## [Goal of the exercise]
Format the records from the line containing "Image resolution: width=2576 pixels, height=756" through the line containing "The width and height of the screenshot is (2576, 756). I", inclusive, as a JSON list of strings with one string per line, omitting any blank lines.
# Start of Dataset records
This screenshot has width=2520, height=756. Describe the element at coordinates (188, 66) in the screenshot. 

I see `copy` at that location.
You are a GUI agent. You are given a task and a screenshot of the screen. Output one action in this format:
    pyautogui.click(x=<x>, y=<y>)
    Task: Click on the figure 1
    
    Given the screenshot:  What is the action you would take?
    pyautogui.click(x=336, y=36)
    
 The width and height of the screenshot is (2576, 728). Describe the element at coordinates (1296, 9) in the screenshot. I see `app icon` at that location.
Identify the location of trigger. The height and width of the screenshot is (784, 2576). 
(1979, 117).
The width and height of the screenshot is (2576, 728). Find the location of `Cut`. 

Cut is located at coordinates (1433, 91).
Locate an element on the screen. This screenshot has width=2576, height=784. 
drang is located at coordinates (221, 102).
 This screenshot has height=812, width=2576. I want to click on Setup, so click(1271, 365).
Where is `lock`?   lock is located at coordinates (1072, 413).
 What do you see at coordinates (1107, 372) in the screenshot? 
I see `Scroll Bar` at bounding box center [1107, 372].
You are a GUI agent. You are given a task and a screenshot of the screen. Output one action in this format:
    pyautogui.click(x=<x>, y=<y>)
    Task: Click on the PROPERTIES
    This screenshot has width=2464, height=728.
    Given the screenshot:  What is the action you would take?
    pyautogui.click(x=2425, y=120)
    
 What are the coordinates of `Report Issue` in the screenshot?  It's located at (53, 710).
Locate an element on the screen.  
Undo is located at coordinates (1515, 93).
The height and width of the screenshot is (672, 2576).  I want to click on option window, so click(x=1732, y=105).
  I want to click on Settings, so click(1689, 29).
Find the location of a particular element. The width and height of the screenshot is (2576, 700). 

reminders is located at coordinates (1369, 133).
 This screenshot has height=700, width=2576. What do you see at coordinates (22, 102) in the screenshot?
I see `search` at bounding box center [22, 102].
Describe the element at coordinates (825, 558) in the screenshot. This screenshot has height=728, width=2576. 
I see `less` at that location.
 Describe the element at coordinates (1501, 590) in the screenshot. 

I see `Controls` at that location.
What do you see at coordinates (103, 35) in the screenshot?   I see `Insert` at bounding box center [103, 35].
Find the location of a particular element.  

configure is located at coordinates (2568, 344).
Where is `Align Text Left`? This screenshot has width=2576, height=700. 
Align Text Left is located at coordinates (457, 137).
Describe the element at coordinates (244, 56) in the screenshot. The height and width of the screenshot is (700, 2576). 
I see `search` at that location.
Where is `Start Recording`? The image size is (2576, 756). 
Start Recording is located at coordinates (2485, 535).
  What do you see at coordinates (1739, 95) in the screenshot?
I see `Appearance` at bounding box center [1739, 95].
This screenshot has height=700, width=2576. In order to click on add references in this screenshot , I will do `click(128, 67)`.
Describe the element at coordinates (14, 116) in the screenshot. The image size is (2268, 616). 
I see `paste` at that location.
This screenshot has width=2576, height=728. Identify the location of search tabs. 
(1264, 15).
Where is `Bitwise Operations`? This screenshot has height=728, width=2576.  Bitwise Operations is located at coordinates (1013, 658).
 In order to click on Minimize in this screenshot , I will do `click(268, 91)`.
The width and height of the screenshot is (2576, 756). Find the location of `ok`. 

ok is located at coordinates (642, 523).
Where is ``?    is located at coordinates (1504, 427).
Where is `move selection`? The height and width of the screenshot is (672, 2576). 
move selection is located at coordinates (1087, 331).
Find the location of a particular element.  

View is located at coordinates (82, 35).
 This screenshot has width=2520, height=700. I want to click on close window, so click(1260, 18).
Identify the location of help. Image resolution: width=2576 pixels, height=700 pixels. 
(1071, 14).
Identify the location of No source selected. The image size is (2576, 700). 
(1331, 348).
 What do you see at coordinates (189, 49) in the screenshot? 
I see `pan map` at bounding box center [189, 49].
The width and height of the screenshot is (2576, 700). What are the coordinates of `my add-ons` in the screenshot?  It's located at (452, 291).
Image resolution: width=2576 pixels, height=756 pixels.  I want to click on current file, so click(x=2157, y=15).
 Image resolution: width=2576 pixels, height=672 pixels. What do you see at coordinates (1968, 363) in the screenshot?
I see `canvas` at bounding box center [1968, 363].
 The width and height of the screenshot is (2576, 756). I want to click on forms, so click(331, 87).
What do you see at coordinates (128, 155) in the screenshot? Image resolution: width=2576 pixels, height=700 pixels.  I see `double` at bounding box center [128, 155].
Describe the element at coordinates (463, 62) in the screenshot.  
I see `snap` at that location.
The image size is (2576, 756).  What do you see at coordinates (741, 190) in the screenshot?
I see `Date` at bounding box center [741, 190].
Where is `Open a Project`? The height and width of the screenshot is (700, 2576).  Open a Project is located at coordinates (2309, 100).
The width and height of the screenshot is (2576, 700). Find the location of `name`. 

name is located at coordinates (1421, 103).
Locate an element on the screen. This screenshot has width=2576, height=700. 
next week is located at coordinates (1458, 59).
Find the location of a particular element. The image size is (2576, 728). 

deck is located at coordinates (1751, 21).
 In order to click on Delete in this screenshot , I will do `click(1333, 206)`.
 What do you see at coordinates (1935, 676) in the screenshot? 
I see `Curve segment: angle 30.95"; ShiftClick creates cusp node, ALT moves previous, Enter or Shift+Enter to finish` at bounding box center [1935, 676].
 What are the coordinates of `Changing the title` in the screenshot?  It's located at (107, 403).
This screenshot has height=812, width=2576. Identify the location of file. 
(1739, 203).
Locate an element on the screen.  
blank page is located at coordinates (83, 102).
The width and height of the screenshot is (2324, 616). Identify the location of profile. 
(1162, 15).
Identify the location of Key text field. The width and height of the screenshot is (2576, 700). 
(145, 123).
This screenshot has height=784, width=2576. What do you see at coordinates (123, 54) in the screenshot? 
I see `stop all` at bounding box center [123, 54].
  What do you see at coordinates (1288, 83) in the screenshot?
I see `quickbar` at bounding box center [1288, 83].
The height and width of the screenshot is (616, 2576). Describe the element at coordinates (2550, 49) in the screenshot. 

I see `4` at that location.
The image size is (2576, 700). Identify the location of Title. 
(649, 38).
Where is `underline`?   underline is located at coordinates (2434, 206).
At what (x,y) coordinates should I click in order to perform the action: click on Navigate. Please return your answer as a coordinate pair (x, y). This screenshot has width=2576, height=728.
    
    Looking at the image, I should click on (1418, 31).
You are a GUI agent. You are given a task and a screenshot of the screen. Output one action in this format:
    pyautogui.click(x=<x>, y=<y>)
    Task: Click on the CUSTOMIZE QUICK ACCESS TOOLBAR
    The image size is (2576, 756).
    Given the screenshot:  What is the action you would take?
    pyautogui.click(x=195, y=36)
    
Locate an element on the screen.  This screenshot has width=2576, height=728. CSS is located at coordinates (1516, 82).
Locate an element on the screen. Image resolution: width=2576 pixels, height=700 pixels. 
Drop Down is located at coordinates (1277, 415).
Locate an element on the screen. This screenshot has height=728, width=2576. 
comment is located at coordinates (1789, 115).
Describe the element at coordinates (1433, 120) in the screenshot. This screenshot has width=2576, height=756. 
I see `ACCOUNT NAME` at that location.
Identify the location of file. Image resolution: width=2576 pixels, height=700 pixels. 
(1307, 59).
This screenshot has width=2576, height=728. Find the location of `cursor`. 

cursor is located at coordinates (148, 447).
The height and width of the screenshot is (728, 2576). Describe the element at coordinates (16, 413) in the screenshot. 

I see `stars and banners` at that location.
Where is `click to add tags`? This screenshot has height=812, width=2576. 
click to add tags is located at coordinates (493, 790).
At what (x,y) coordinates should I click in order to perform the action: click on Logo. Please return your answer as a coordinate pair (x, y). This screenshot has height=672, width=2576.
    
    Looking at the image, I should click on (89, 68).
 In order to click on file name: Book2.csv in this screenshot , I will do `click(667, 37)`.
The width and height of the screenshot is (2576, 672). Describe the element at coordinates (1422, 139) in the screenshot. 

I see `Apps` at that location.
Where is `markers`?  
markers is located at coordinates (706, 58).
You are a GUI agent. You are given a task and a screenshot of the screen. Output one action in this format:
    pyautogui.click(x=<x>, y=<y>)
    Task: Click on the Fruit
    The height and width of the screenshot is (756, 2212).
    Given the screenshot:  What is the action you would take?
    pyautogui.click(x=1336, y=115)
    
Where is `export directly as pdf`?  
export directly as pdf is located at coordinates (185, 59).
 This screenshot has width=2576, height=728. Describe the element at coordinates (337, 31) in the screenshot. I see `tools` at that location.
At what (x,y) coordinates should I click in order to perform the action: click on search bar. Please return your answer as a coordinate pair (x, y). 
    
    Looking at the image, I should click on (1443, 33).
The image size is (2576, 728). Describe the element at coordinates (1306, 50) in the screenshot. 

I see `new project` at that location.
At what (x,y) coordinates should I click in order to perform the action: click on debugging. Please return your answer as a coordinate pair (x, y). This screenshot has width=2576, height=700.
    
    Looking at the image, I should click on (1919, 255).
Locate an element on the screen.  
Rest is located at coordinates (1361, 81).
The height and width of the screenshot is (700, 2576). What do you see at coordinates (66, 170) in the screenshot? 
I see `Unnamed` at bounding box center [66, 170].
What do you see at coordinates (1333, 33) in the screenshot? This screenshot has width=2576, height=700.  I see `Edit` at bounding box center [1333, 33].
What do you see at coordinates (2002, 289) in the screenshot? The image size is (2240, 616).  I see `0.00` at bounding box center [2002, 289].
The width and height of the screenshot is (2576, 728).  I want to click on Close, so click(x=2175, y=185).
# End of Dataset records
## [The response]
[
  "Image resolution: width=2576 pixels, height=756 pixels.  I want to click on current file, so click(x=2157, y=15).",
  " Image resolution: width=2576 pixels, height=672 pixels. What do you see at coordinates (1968, 363) in the screenshot?",
  "I see `canvas` at bounding box center [1968, 363].",
  " The width and height of the screenshot is (2576, 756). I want to click on forms, so click(331, 87)."
]